How a British Teacher Lost £120K in a Bitcoin Scam on Instagram

How a British Teacher Lost £120K in a Bitcoin Scam on Instagram

Teresa Jackson – a retired teacher from Portishead, Somerset – lost her savings in an online scam. A mysterious ”financial advisor” persuaded her to stake £120,000 in a bitcoin investment scheme advertised on Instagram.

Universal Credit Instead of Multiplying Her Money

The UK’s national reporting center for fraud and cybercrime sounded a note of caution that crypto investing could be a hazardous operation.

Action Fraud and Citizens Advice informed about the case of Teresa Jackson. Impressed by a Bitcoin investment plan on Instagram, the retired 63-year-old teacher started contemplating whether to place some of her funds in it.

Subsequently, she was contacted by an individual who claimed to be a financial advisor with outstanding knowledge about Bitcoin. The anonymous man supposedly sounded very thrust-worthy and persuaded Jackson to invest £120,000, which was actually her pension pot and life savings.

Shortly after she sent the money, she tried to contact the ”advisor” and check what happened with her investment, but there was no answer, and the funds were irrevocably gone:

”I felt embarrassed and stupid. My family trusted me to know what I was doing. I am on Universal Credit now, simple as that. I’m comfortable but I can’t have the life I used to have.”

Ms. Jackson received back half of her money from her bank when she informed them about the scam. However, the institution was unable to restore the full amount because she transferred the cash herself.

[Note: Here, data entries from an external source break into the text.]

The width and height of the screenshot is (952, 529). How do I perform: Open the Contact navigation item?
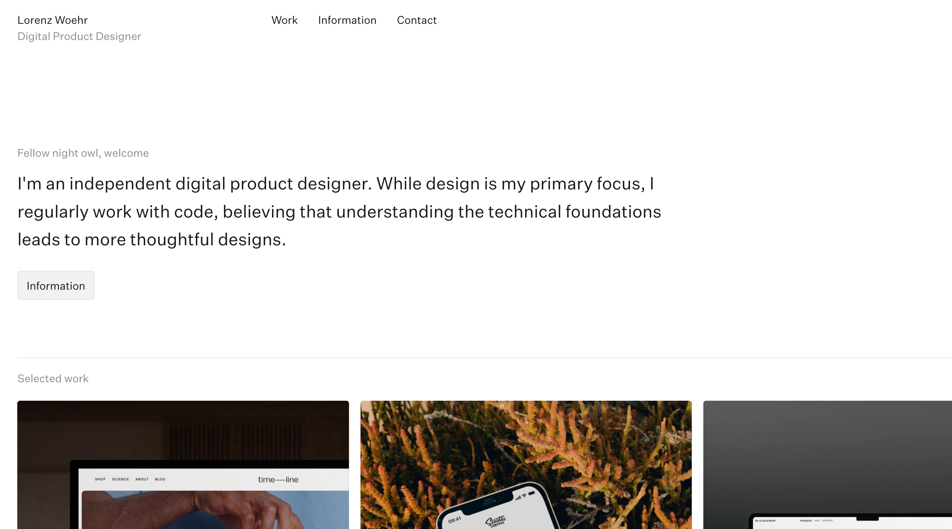tap(417, 20)
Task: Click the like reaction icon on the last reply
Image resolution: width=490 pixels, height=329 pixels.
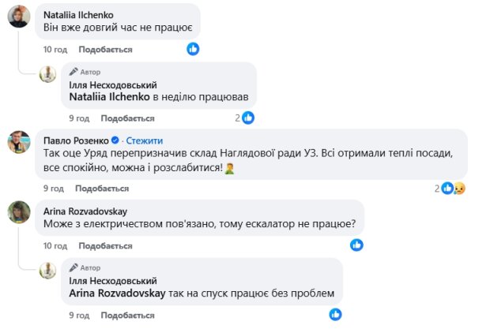Action: point(336,315)

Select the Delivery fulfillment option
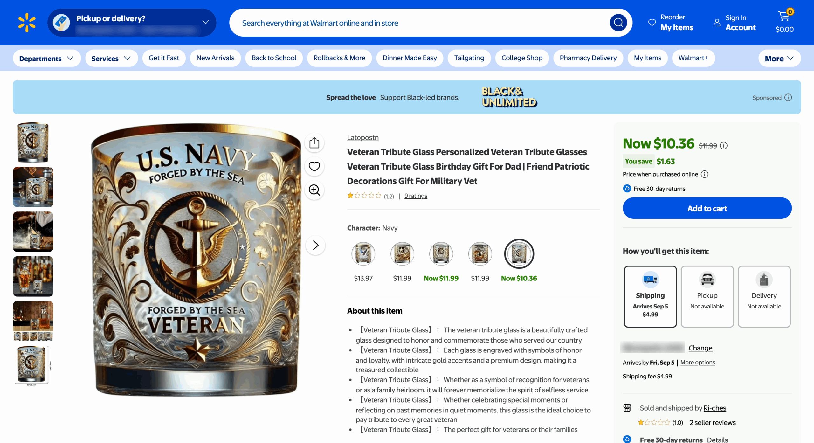pos(764,296)
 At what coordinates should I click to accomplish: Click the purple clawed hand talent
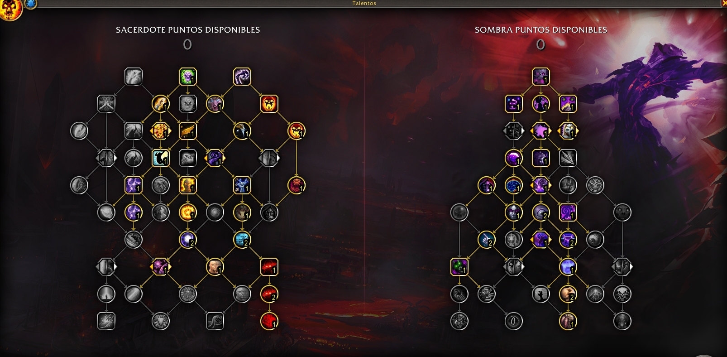point(242,77)
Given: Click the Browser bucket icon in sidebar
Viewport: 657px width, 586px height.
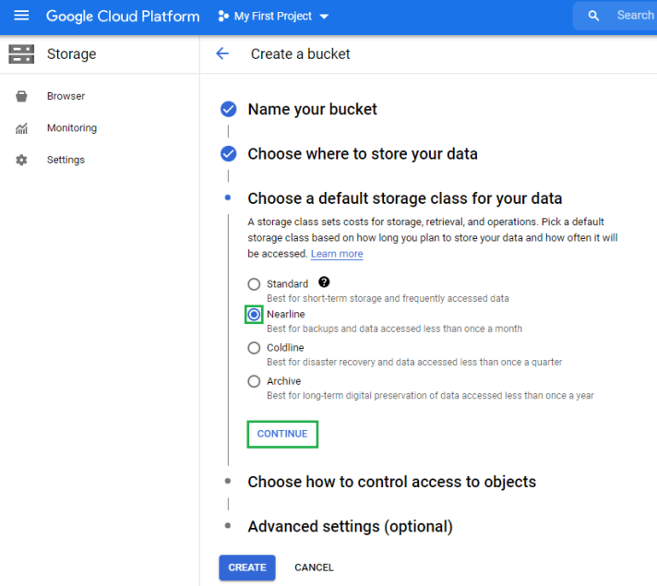Looking at the screenshot, I should [22, 96].
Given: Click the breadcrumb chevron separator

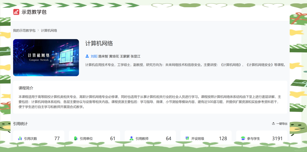Looking at the screenshot, I should 38,31.
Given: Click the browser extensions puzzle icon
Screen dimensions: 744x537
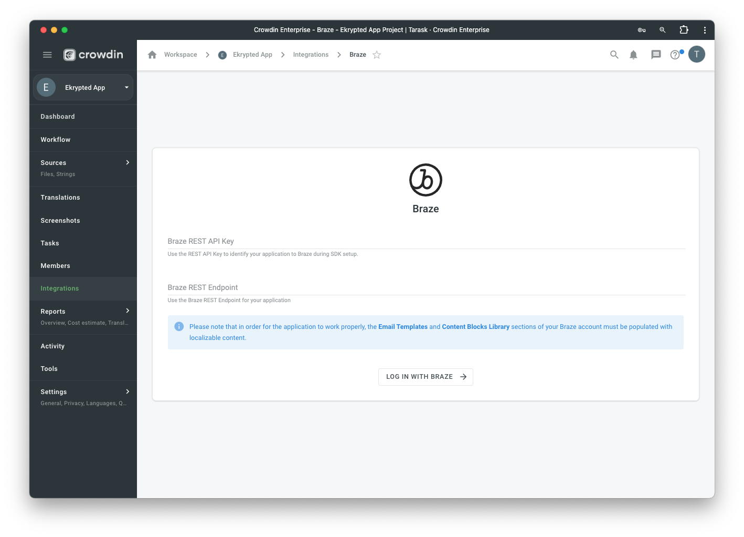Looking at the screenshot, I should 684,30.
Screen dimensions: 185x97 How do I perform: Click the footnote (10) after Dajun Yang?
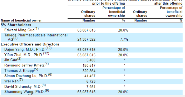click(48, 48)
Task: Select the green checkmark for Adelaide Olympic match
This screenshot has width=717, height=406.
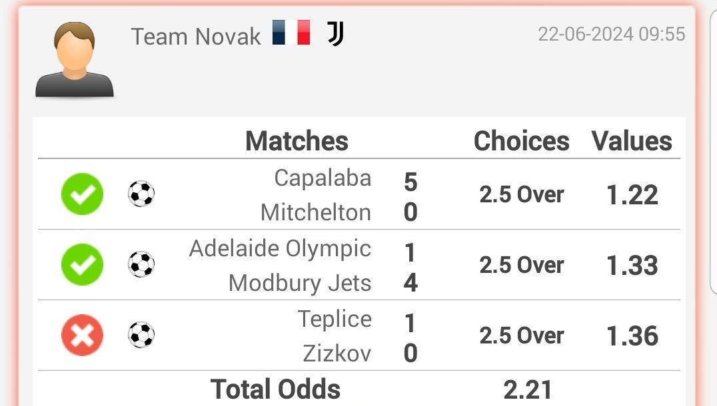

Action Fraud’s Recommendations

Working together with the City of London Police and the National Fraud Intelligence Bureau (NFIB) – Auction Fraud – the authorities cautioned about the dangers of crypto trading. One of the leading reporting centers for cyber scams revealed that intimidators advertise tempting investments but, in the end, steal the money of the victims:

”Fraudsters will cold call victims and use social media platforms to advertise ‘get rich quick’ investments in mining and trading in cryptocurrencies.”

The hackers would then convince the people caught in the hoax to sign up to unknown cryptocurrency investment websites and open a trading account using their driving licenses or credit cards. But, unfortunately, investing just an initial minimum deposit is never enough, and the intimidators start pushing the victims to put in more and more to gain higher profit.

In many cases, the victims realize they have been conned. Then they see the social media with their investment deactivated, and the fraudsters can not be contacted any more, just like it happened with Teresa Jackson.